Örneğin şu genç kadınla iletişimimiz kopmuştu ama nedense instagram'da sürekli arkadaş önerilerinde çıkıyordu ve hatta bende geçen gün engellediklerim arasında onu da gördüğümde, engeli kaldırıp selam verdim, hal hatır sordum ama iplemedi. Genç Kadın

16-17 yaşlarındayken, yani daha evden kaçmadan önce memlekette abimin dayaklarının tadına baktığım zamanlarımda, kendini gençlere siktiren kahveci bi adam vardı. Arkadaş çevrem arasında onu sikmeyen kalmamıştı sanırım. Geçen gün durup dururken aklıma geldi ve "acaba ne yapıyordur" diye düşündüğümün 13.günü onunla bi sokakta karşılaştık. Aradan 20 yıl geçtiği için o beni tanımadı ama ben onun kırlaşmış saçları, fakat hiç değişmemiş olan yüzünden tanıdım ve selam verip, onu eskiden tanıdığımı söyledim. Benim cümlemle beraber, özür dilemeye başlayıp beni tanımadığı için üzgün olduğunu vs söyleyip ardından da telefon numaramı istedi, bende "gerek yok" dememe rağmen "neden ya, konuşuruz işte" diye üsteledi :)
Amacım aslında neler yaptığı, nasıl bi hayat yaşadığı, hayata dair ne hissettiği gibi durumlardı ama o yılışmaya kayan bi ses tonuna bürününce geri çekildim :))
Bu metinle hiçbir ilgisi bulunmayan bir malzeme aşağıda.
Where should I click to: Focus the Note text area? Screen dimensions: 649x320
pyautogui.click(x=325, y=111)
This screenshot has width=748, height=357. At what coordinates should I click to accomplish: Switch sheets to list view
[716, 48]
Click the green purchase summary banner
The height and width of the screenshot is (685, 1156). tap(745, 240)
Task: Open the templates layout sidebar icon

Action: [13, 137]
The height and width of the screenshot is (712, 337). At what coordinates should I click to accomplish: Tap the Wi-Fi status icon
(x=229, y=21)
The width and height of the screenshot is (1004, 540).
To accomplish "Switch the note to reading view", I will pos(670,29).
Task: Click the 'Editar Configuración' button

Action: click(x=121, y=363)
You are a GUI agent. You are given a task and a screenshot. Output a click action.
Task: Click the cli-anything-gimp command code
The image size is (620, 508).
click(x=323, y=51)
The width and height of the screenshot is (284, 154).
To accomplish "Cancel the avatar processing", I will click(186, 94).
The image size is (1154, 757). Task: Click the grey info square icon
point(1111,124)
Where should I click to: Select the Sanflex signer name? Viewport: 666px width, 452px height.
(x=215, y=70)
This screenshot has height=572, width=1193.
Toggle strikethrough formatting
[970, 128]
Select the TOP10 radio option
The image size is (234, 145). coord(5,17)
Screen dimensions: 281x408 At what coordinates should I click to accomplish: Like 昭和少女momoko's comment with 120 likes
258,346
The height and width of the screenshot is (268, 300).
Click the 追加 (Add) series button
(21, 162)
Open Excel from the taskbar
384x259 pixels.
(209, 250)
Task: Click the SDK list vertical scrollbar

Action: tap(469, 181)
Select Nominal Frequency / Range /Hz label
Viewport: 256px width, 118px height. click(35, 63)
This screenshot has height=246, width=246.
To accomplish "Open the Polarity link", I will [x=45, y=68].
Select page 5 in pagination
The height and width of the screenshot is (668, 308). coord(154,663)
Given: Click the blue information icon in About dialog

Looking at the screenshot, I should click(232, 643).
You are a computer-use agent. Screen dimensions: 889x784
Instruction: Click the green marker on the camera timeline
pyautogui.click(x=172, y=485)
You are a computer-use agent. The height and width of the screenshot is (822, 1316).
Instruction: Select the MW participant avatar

Şu an hayal meyal de olsa, 2010 yılında biriyle sanal bi arkadaşlık kurmaya başladığımı ve sonra tanıştığımı da anımsıyorum ama daha sonrasında ne oldu, nasıl iletişimimiz koptu bilmiyorum. Adını Piç Kurusu koymuştum. Fakat geçen ay aklıma gelince, adını anımsadım ve hemen internette aratıp görmeye çalıştım ama olmadı. Çünkü hiçbir şekilde ulaşamadım. Ama geçen hafta eski instagram gönderilerimden birinde onun "like"ını görünce kapalı olan profiline arkadaşlık isteği attım ve ekleştikten sonrada "selam, nasılsın. uzun zamandır görüşmedik neler yaptık, hayat nasıl gitti" dedim ama iplemedi. Klasik birbirimizi sorup soruşturma faslından sonra, kurduğu cümlelerde çok fazla üstenci bir dil kullanınca, nabzını ölçmek için ona, onun gibi davrandım ve bi anda patlayıverdi :)
Komikti, ama onu neden hafızamdan tamamen sildiğimi anlamama yardımcı oldu.

Böyle bir kaç kişi daha bi anda karşıma çıktı ama şimdi çetele tutar gibi tek tek yazmaya gerek yok. Çünkü herkes kendi durağında indi ve benim yolum uzun, o yüzden hâlâ yola devam ediyorum.